Monday, January 21, 2008

Music honest and dishonest

THE QUESTION OF "dishonest music" is raised on the blog On An Overgrown Path

A lazy search took me to three sites. The first turned out to be addressing commercial entertainment music — that is, what used to be called pop — and here the phrase made some sense, applied as it was to the practice of lip-synching.

The second, Jonathan Newman's Composer's Notebook, has an arresting opening:
Honesty
It's as good a term as any ("Truthfulness" works, too), and whatever we decide to call it, for me it is the most defining feature of a composer's work. A piece can have as much craft as humanely possible (Greetings to you Mr. Diamond! How are you, Sir?) but if the composer doesn't LOVE every note that he or she is writing down then it isn't worth diddly.
He ends by referring to Roger Sessions, and that brings me to my third webfind.

This turned out to be a paper by Michael R. Brown, Chair of the Division of Fine Arts at Indiana Wesleyan University. "The Musical Offering: a question of honesty" quotes "The renowned American composer, Roger Sessions, [who]once said that there was no good or bad music, only honest and dishonest music."

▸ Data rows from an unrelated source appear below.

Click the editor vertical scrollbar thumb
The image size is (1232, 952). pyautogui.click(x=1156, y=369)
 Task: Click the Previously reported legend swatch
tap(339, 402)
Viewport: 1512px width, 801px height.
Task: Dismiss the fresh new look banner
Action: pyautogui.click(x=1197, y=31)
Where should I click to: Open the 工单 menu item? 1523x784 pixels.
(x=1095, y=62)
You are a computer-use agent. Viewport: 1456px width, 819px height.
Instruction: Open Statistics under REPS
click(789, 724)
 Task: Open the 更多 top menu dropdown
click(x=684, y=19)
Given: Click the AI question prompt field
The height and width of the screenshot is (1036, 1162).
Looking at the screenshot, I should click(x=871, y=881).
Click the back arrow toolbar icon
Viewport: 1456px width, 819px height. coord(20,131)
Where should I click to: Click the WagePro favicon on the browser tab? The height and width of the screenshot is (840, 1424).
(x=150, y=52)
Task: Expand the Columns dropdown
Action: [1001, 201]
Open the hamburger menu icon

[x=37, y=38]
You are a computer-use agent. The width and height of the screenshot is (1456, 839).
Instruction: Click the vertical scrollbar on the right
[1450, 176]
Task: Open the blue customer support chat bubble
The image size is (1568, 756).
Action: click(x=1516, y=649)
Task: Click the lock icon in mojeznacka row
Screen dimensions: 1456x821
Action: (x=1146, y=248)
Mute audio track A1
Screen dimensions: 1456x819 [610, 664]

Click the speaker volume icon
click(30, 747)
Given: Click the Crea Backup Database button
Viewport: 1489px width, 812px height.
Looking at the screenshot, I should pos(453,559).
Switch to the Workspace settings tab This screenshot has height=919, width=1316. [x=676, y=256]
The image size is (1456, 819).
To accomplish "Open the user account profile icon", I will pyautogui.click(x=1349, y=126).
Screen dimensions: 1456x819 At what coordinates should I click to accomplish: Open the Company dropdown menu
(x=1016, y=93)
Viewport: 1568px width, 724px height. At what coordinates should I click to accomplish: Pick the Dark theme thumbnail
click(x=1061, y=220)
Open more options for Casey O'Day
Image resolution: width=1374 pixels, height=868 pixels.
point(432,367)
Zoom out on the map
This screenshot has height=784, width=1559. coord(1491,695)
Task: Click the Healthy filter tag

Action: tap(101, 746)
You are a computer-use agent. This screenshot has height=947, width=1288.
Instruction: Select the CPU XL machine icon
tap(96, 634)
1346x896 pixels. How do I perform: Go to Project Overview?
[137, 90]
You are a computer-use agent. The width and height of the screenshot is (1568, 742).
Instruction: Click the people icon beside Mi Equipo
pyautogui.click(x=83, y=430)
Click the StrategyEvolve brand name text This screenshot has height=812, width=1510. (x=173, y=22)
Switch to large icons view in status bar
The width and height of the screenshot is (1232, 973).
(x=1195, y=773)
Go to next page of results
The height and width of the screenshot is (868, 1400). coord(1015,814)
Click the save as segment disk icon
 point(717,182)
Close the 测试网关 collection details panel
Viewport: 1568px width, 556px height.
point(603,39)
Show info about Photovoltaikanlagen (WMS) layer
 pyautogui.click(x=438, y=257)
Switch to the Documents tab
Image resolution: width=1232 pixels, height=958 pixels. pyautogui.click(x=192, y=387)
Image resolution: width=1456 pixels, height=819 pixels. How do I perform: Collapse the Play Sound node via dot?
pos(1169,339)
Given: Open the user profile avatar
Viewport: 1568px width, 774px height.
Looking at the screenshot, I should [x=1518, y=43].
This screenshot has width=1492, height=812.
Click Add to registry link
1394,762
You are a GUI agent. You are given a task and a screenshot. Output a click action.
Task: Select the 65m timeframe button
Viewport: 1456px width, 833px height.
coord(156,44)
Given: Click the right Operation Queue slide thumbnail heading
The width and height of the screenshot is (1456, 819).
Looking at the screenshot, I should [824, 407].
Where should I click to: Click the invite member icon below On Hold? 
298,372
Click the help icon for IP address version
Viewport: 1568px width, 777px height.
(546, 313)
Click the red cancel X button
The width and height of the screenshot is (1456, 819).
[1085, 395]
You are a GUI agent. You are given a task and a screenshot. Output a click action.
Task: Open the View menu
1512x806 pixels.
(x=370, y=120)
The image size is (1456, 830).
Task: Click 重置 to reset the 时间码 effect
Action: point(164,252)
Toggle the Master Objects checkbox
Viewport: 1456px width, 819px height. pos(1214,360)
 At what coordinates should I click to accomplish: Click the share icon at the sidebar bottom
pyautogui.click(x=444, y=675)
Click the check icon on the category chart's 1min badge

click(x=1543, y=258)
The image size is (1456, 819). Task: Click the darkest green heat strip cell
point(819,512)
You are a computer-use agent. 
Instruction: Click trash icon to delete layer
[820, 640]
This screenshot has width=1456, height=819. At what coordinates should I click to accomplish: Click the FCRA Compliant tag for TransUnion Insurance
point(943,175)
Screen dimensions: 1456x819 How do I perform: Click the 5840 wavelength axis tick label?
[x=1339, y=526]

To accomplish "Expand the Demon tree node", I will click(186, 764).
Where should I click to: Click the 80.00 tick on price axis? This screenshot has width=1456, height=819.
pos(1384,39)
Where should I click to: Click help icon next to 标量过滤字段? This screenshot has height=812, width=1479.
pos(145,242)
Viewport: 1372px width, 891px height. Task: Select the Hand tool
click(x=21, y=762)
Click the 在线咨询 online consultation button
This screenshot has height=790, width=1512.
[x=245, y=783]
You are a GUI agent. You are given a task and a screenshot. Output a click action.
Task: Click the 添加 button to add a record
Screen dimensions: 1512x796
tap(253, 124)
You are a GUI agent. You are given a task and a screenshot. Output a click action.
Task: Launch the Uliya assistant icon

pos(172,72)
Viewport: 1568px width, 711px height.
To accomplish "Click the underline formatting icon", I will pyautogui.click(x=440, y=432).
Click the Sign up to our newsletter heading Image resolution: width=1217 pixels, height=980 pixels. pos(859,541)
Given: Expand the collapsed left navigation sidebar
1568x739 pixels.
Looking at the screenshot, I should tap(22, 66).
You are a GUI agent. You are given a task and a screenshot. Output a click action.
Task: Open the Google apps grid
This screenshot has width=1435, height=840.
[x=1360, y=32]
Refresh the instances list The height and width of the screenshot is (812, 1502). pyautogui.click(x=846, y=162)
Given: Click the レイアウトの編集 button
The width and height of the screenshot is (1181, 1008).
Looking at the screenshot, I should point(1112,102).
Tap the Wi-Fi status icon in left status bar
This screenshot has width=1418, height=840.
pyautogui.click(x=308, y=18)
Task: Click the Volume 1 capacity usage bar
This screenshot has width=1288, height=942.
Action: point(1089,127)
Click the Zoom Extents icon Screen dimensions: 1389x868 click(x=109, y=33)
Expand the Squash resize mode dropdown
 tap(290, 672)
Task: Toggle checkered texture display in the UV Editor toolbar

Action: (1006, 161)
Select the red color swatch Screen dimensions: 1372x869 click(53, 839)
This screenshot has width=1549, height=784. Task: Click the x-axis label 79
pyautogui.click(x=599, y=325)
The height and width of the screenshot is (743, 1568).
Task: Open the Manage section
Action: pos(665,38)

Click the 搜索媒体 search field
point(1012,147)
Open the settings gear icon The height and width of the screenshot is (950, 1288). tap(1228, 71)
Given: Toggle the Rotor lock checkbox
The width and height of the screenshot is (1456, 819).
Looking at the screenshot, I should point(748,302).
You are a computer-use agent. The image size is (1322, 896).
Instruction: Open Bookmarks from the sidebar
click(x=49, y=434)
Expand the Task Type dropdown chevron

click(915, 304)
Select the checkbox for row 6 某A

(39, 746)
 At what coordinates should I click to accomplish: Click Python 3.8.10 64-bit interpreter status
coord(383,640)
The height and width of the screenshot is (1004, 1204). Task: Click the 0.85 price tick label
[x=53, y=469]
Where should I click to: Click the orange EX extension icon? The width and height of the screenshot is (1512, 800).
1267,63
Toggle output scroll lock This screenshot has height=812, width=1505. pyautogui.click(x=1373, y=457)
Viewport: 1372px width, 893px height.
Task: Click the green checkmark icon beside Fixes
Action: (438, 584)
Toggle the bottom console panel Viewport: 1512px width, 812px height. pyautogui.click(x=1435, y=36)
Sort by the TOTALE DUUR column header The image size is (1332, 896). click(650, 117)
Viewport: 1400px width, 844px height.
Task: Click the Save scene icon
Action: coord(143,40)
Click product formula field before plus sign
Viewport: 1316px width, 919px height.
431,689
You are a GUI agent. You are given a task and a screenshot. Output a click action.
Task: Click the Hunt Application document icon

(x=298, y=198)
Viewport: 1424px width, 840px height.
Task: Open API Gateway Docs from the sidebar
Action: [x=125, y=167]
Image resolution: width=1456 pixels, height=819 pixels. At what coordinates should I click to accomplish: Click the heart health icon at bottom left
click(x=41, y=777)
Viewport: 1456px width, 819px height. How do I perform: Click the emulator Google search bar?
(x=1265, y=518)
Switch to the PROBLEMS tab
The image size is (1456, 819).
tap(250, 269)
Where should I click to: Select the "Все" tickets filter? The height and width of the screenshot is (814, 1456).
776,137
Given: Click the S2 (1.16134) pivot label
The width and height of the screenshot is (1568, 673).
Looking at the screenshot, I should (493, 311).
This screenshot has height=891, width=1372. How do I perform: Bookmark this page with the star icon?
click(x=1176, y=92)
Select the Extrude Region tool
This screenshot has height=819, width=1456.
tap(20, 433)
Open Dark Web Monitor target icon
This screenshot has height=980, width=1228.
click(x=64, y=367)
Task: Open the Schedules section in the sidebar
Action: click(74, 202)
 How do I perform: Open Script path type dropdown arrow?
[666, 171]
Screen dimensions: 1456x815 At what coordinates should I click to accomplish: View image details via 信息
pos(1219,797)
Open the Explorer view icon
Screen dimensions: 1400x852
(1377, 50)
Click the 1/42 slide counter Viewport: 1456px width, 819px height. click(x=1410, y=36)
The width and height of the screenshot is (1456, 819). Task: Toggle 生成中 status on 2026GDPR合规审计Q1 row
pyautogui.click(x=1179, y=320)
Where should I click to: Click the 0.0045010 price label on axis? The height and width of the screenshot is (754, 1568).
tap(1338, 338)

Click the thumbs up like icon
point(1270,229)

I didn't read Brown's paper too closely; it's a discussion of music now being used in various Christian churches, not a topic of great interest to me — though I was surprised to read that many of these churches are apparently using technology to fill out their acoustical worship:
Many evangelical churches have readily accepted the use of accompaniment tapes for music offerings. This use of "trax" allows the amateur to supposedly "sound just like" the commercially successful star of the moment. Indeed, the sales of the "trax" add to the commercial success of many of these stars or, at least, their record company. The pseudo-sophistication of attempting to sound like someone else, to sing with an unseen orchestra, to be bigger than life, can amount to hero worship and not the worship of God.


THERE'S A BLUR HERE between "dishonest" and "inauthentic," I think, but no matter; they amount to much the same thing in today's atmosphere of imprecision. The real question is what is authentic music, and Brown and Newman, from their various viewpoints, address that question.

I've always been impressed by a long and complicated passage in Peter Yates's book Twentieth Century Music (Pantheon Books, 1967):
A composer's idiom is his own manner of speaking as creative thinker, original as the sound of his own voice. His content is his esthetic consistency, saying what he has to say. A composer is not uniformly aware of the forces which make him what he is; they are a part of him. The consistency he must achieve ifhe is to become a composer, instead of[merely] a practitioner of his art, will be under his control exactly to the degree that he is able to direct his intuitive conditioning to its creative purpose .... The consistency, as it is achieved, matures within the composer as his content, what he has to say. The subject, not yet married to content, grows within the composer as an irritant, putting him to work; his manner of disposing of it will be his style for that work or that period .... Style follows content, the outward sign of the composer's growing inner consistency; the achieved consistency of the artist extrudes the idiomatic consistency of his style. Together they evolve. (pp. 40-41)

Consistency of style: as good an explanation of musical authenticity as we need, I think. Critics need to keep it in mind. Years ago one critic, a friend, called another friend's music "meretricious," not really thinking I believe of the meaning of the word. It's a useful word, and it goes right to the root of the question of honesty and dishonesty of intent; and there, I think, we can leave discussion of that curious phrase, "dishonest music."

1 comment:

John Whiting said...

You've put your finger on something that has bothered me much of late. Under the guise of a spurious "choice", everything in our society is taking away all the characteristics that differentiate one person from another. It's not just our food that is bought off the shelf; every aspect of our lives is supplied read-made by cultural factories.

One small example (and a metaphor), going back a dozen years: A friend who serviced the digital treatment devices of famous and near-famous pop musicians told me that most of the "user memories", in which a musician could vary the preset effects, were empty. All that complex technology, provided to allow a certain individuality of sound, was just an empty gesture, providing the mere illusion of personal "choice", i.e. an identifiable originality.